─── Data listing ───

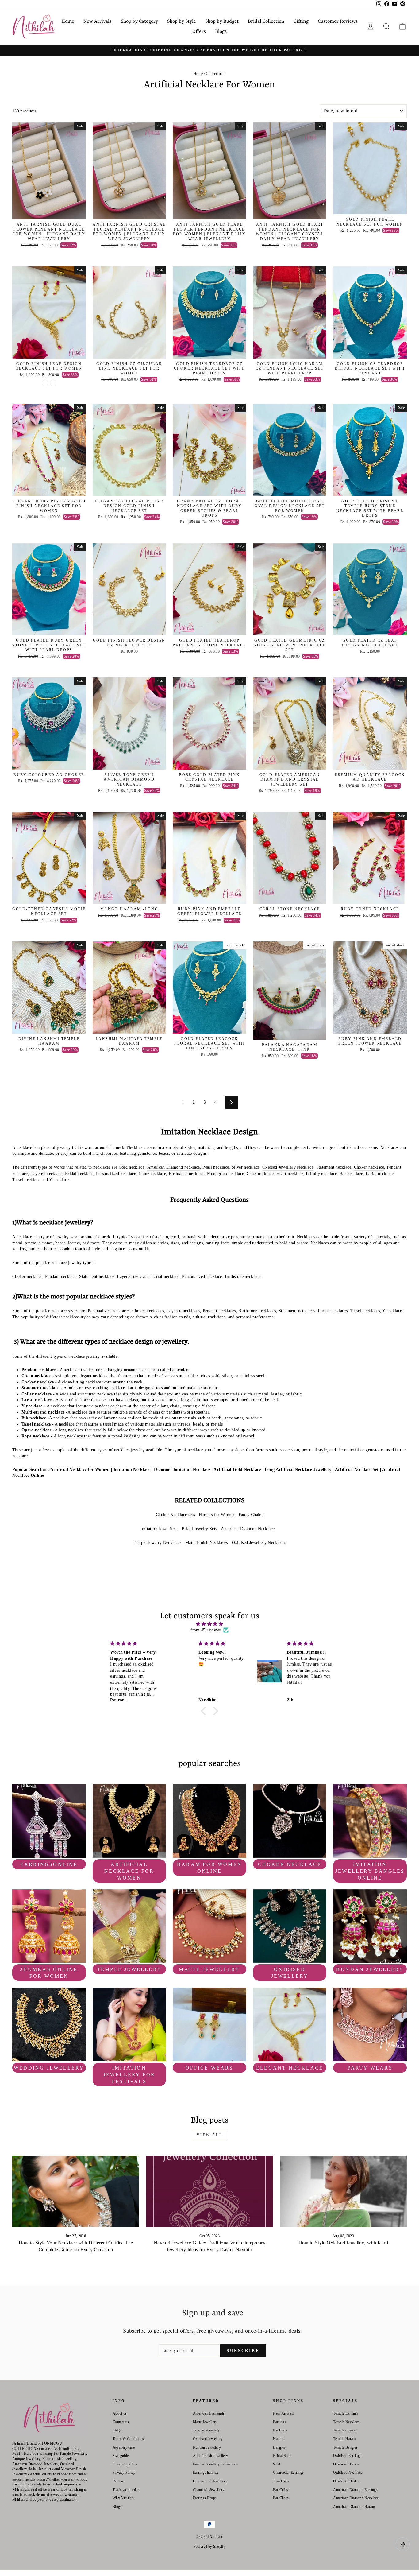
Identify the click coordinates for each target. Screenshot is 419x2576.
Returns (119, 2481)
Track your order (126, 2490)
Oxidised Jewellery (208, 2439)
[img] (209, 1624)
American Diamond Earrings (355, 2490)
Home (67, 21)
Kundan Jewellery (207, 2447)
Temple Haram (344, 2439)
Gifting (301, 21)
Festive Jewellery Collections (215, 2464)
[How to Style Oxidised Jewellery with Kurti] (343, 2191)
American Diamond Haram (354, 2506)
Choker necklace (369, 1167)
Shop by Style (181, 21)
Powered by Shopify (209, 2546)
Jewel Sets (281, 2481)
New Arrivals (97, 21)
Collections (214, 74)
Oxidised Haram (346, 2464)
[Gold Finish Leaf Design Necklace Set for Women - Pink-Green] (53, 383)
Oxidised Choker (346, 2481)
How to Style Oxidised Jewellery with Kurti (343, 2242)
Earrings (279, 2422)
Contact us (121, 2422)
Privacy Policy (124, 2472)
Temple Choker (345, 2430)
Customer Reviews (338, 21)
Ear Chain (280, 2498)
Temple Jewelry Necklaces (157, 1542)
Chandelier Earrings (288, 2472)
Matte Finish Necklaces (206, 1542)
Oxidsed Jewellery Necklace (287, 1167)
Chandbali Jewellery (209, 2490)
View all (210, 2135)
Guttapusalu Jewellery (210, 2481)
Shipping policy (125, 2464)
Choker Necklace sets (175, 1514)
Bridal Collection (266, 21)
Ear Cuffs (280, 2490)
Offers (199, 31)
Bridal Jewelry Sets (199, 1529)
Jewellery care (124, 2447)
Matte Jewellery (205, 2422)
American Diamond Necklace (248, 1529)
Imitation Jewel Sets (159, 1529)
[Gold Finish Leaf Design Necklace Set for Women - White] (45, 383)
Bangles (279, 2447)
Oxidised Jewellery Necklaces (259, 1542)
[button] (205, 1711)
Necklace (280, 2430)
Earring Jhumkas (206, 2472)
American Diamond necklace (173, 1167)
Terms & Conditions (128, 2439)
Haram (278, 2439)
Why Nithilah (123, 2498)
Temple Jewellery (206, 2430)
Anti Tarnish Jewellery (210, 2456)
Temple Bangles (345, 2447)
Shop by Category (139, 21)
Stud (276, 2464)
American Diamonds (209, 2413)
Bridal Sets (281, 2456)
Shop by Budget (222, 21)
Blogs (221, 31)
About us (120, 2413)
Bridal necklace (79, 1173)
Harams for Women (217, 1514)
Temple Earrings (345, 2413)
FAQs (117, 2430)
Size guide (121, 2456)
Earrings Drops (205, 2498)
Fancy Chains (251, 1514)
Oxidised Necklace (347, 2472)
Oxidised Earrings (347, 2456)
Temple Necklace (346, 2422)
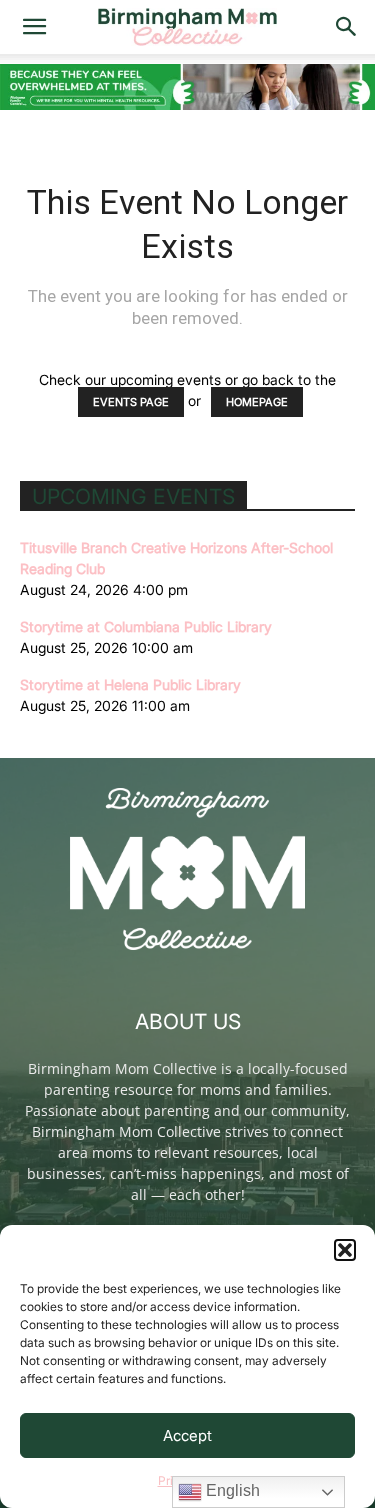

───

Would it be possible to copy the material exactly, excluding the images?

Identify the click coordinates for each target. Screenshot is 419x2576.
Returns (119, 2481)
Track your order (126, 2490)
Oxidised Jewellery (208, 2439)
[img] (209, 1624)
American Diamond Earrings (355, 2490)
Home (67, 21)
Kundan Jewellery (207, 2447)
Temple Haram (344, 2439)
Gifting (301, 21)
Festive Jewellery Collections (215, 2464)
[How to Style Oxidised Jewellery with Kurti] (343, 2191)
American Diamond Haram (354, 2506)
Choker necklace (369, 1167)
Shop by Style (181, 21)
Powered by Shopify (209, 2546)
Jewel Sets (281, 2481)
New Arrivals (97, 21)
Collections (214, 74)
Oxidised Haram (346, 2464)
[Gold Finish Leaf Design Necklace Set for Women - Pink-Green] (53, 383)
Oxidised Choker (346, 2481)
How to Style Oxidised Jewellery with Kurti (343, 2242)
Earrings (279, 2422)
Contact us (121, 2422)
Privacy Policy (124, 2472)
Temple Choker (345, 2430)
Customer Reviews (338, 21)
Ear Chain (280, 2498)
Temple Jewelry Necklaces (157, 1542)
Chandelier Earrings (288, 2472)
Matte Finish Necklaces (206, 1542)
Oxidsed Jewellery Necklace (287, 1167)
Chandbali Jewellery (209, 2490)
View all (210, 2135)
Guttapusalu Jewellery (210, 2481)
Shipping policy (125, 2464)
Choker Necklace sets (175, 1514)
Bridal Collection (266, 21)
Ear Cuffs (280, 2490)
Offers (199, 31)
Bridal Jewelry Sets (199, 1529)
Jewellery care (124, 2447)
Matte Jewellery (205, 2422)
American Diamond Necklace (248, 1529)
Imitation Jewel Sets (159, 1529)
[Gold Finish Leaf Design Necklace Set for Women - White] (45, 383)
Bangles (279, 2447)
Oxidised Jewellery Necklaces (259, 1542)
[button] (205, 1711)
Necklace (280, 2430)
Earring Jhumkas (206, 2472)
American Diamond necklace (173, 1167)
Terms & Conditions (128, 2439)
Haram (278, 2439)
Why Nithilah (123, 2498)
Temple Jewellery (206, 2430)
Anti Tarnish Jewellery (210, 2456)
Temple Bangles (345, 2447)
Shop by Category (139, 21)
Stud (276, 2464)
American Diamonds (209, 2413)
Bridal Sets (281, 2456)
Shop by Budget (222, 21)
Blogs (221, 31)
About us (120, 2413)
Bridal necklace (79, 1173)
Harams for Women (217, 1514)
Temple Earrings (345, 2413)
FAQs (117, 2430)
Size guide (121, 2456)
Earrings Drops (205, 2498)
Fancy Chains (251, 1514)
Oxidised Necklace (347, 2472)
Oxidised Earrings (347, 2456)
Temple Necklace (346, 2422)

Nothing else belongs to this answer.